For the usage of enum members and const variables, as constants, a separate
list of constant declarations is maintained.
Tagged definitions of structs etc. are treated as type declarations,
with the type indicator prefixed to the tag name (e.g. "E:MyEnum"). The
embedded punctuator makes these names distinct from regular typedef names.
The representation of constant expressions,
as e.g. initializers, is not yet specified. For the use in a cross compiler
the expression should be preserved, as either a token stream (language
specific) or as a parse tree. For now all constant expressions in type
declarations are evaluated, and the result is stored as a literal (number).
A full-fledged C parser requires a distinction between type identifiers
and other symbols. For the use as a header parser, with possibly unresolved
include files, heuristics can be used to classify yet undefined names as
typenames, or the user can be asked for an appropriate classification.
Tokens
The scanner creates tokens for keywords, operators and punctuators, symbols,
literals (numeric, char and string), as well as some special tokens for
preprocessing and other purposes:
t_empty |
Means: token consumed |
t_error |
Illegal chars in input |
t_eof |
No more input available (this source) |
t_bol |
Begin of line, for preprocessor and listing purposes |
t_NoEol |
Escaped end of line, for macro definitions and listing purposes |
t_rem |
Various tokens for comments, text as a single string |
For tokens with explicit string values (symbols, string and char literals)

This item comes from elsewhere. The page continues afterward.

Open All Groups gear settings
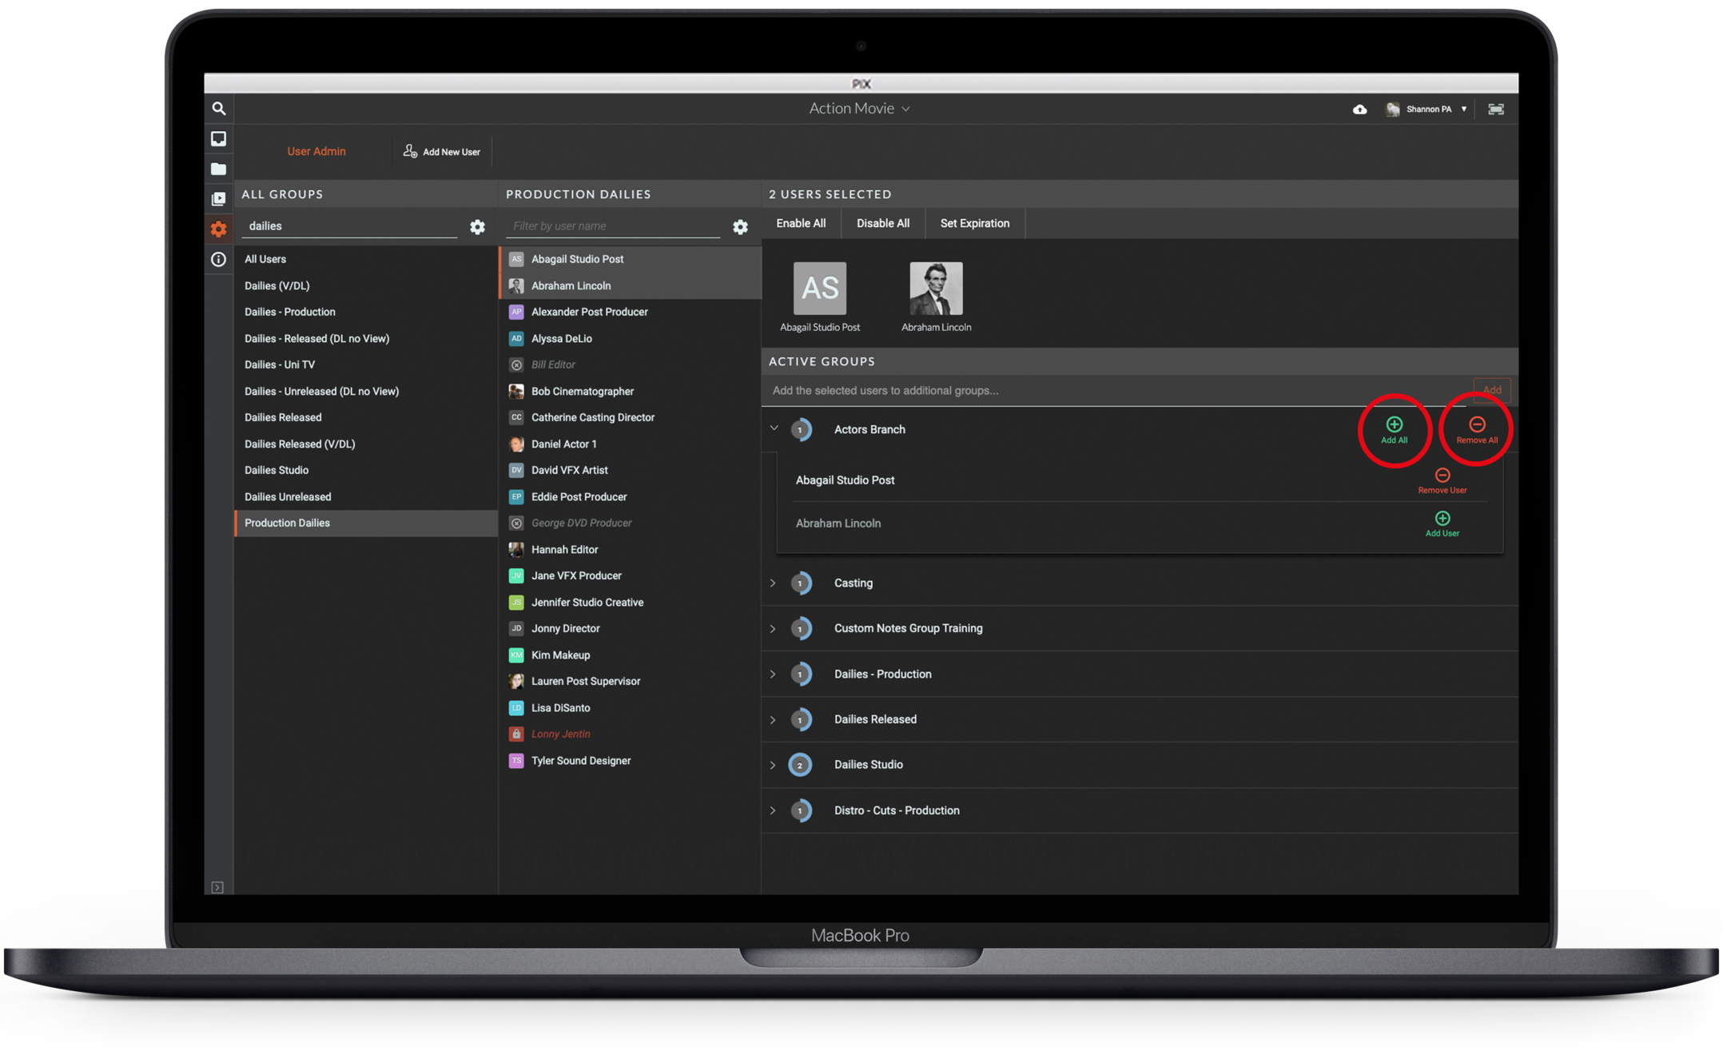Viewport: 1723px width, 1047px height. 477,227
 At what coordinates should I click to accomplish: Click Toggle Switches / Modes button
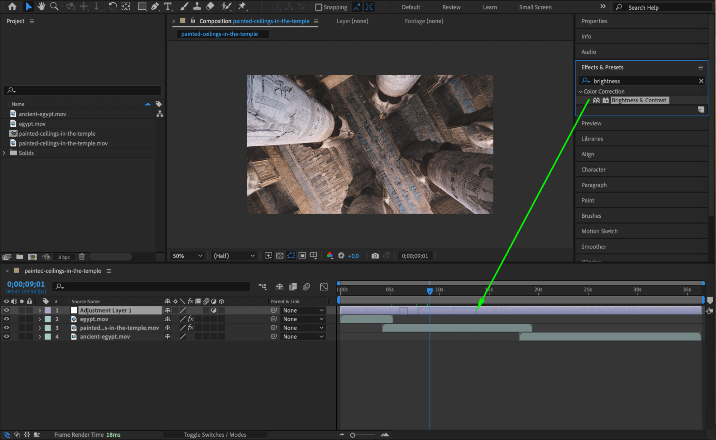coord(215,435)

a string is created by the scanner. The consumer can retrieve comment and
BOL strings, if these are required e.g. in a pretty printer. String literals
are stored in a specific string table, whereas char literals are stored
in the token record.
The lookup and transformation of typenames and keywords must be done
by the parser, the preprocessor does not impose any special meaning on
symbols other than macro names.
Complications
The various C "standards" result in some complications, which affect the
handling of macros, as well as the handling of preprocessor operators and
directives. Also the handling of multi-line comments and column information
requires that the files are scanned entirely, it's impossible to simply
skip over excluded lines.
Constant Expressions
The evaluation of constant expressions slightly differs between preprocessor
and application.
A preprocessor expression ends on EOL, which token is ignored by a
higher level parser.
The preprocessor also must recognize "defined", possibly with the ugly
syntax without parentheses.
In all other cases macro symbols should be expanded, but empty definitions
should result in a value of zero, not in nothing!
For the retrieval of non-preprocessor constants a callback function
to the parser is used by the expression evaluator.

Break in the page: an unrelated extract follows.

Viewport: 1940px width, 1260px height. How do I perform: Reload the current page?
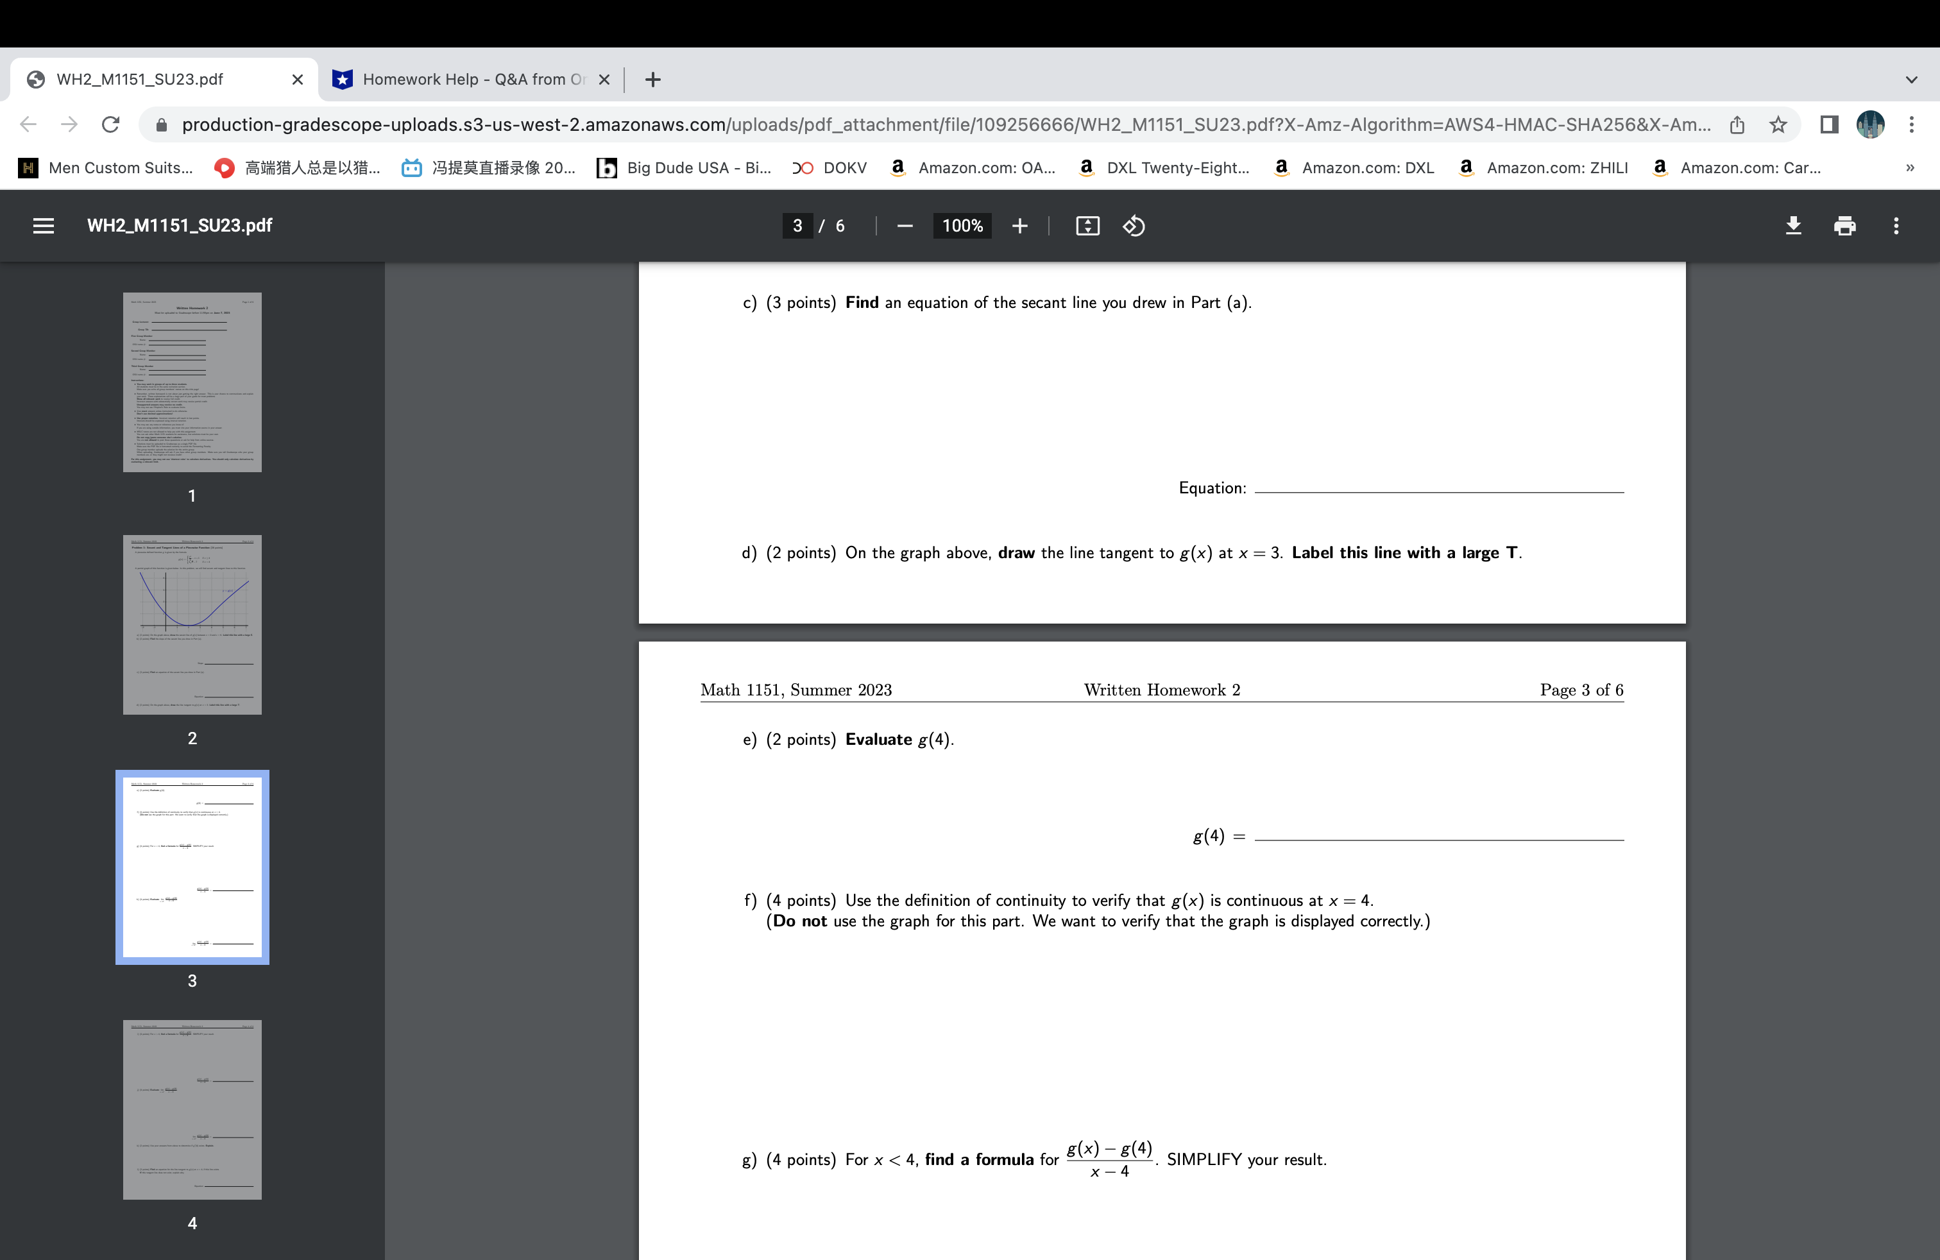click(111, 124)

In a future version only the preprocessor conditions will be evaluated
immediately. The parser instead will create an parse
tree for every expression, which then can be handled by the application
(compiler...). Such trees also can be evaluated after their construction,
with the advantage that unavailable values (sizeof...) can be detected
and handled without the risk of breaking the parsing process on possible
errors (zero divide...). These trees also allow for post-processing of
initializers for complex data types.
Lookahead
Both the preprocessor and parser deserve some limited lookahead. Currently
both kinds of lookahead are implemented differently, where the parser lookahead
is restricted to a single token, following a symbol; when such lookahead
was required, the symbol name is passed to the parser subroutines, which
deal with that name before proceeding to the lookahead token. The preprocessor
lookahead is required to distinguish expandable from non-expandable functional
macro invocations. Here all tokens are recorded in a temporary stream,
until either a "(" or a non-white token is found. A "(" indicates the begin
of the list of actual macro arguments, in which case the macro has to be
expanded. Otherwise the macro is not expanded, and the recorded tokens
are made available to the parser.
Parser Output
The declarations of all variables, constants, types, procedures and macros
can be stored in an text file. Such a file later can be loaded again, e.g.
for a transformation into a different language module.